Il
binomio “poesia filosofica” può sembrare in un
certo senso un ossimoro: mentre infatti la filosofia tende alla “verità”
attraverso un ragionamento logico, chiaro, ripercorribile da chiunque,
possibilmente privo di ambiguità, la poesia, come già
dicevano gli antichi, mira invece solo all’apparenza e quindi
alla menzogna. Parlando in termini semiologici si può dire
che la caratteristica fondamentale del segno poetico è proprio
la sua ambiguità, derivante a sua volta dal carattere autoreferenziale
che è tipico della funzione poetica del linguaggio (Jakobson).

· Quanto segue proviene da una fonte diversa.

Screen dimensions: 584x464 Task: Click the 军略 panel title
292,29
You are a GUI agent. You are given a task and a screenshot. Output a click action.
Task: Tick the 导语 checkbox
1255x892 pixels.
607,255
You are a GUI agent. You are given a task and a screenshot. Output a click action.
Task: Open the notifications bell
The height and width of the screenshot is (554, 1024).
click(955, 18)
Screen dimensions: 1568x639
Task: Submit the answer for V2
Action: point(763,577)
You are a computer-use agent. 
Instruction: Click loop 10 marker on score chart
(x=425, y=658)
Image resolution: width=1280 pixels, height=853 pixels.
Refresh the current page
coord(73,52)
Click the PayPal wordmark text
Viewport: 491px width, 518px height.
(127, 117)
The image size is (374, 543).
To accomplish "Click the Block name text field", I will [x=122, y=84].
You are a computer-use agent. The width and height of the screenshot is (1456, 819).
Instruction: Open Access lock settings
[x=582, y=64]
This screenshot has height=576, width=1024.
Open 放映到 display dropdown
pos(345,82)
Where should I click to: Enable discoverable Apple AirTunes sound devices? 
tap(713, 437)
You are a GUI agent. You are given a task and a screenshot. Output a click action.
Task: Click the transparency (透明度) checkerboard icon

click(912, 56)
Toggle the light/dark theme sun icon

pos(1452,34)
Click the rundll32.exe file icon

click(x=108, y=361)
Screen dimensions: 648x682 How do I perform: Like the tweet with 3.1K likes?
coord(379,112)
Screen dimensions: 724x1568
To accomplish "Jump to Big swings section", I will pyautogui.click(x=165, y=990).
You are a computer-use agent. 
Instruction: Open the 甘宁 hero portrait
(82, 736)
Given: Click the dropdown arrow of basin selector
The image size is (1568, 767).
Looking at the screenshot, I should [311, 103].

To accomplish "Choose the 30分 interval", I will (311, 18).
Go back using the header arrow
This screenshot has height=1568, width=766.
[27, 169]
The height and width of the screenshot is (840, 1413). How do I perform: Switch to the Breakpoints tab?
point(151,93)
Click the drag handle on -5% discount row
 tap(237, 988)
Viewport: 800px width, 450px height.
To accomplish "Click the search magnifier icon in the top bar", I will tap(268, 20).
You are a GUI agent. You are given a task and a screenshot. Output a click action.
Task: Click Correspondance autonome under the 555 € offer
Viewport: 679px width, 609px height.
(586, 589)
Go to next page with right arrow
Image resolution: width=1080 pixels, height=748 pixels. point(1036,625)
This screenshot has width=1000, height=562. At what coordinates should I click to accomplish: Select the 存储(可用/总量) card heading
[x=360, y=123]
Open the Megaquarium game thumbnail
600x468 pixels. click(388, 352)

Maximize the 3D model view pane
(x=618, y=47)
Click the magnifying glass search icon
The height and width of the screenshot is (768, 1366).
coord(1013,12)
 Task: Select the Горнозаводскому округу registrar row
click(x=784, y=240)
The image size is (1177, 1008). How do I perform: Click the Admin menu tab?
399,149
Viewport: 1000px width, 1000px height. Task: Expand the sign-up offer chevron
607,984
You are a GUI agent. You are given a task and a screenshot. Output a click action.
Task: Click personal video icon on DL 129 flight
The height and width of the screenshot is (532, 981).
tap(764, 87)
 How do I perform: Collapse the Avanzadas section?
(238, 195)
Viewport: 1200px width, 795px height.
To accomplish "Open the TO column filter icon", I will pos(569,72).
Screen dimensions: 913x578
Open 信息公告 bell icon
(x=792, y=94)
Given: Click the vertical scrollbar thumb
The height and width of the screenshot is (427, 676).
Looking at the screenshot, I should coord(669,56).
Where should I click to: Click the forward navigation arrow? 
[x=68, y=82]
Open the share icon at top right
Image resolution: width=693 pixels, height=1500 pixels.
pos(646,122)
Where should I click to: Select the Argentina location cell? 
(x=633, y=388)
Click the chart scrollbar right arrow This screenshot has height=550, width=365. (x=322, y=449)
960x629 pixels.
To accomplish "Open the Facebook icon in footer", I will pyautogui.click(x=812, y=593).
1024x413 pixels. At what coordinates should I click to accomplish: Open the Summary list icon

Se la funzione linguistica prevalente nel linguaggio scientifico e
filosofico è quella “comunicativa”, che tende quindi
a un “grado zero” di figuralità e cerca di essere
il più trasparente possibile per trasmettere solo il significato,
il linguaggio poetico, al contrario, tende ad essere “opaco”,
attirando attraverso diverse caratteristiche formali e di contenuto
l’attenzione proprio sul significante. In questo modo il segno
linguistico non serve più solo da “medium” per
trasmettere un “significato” arbitrario, ma è esso
stesso parte integrante del “significato”.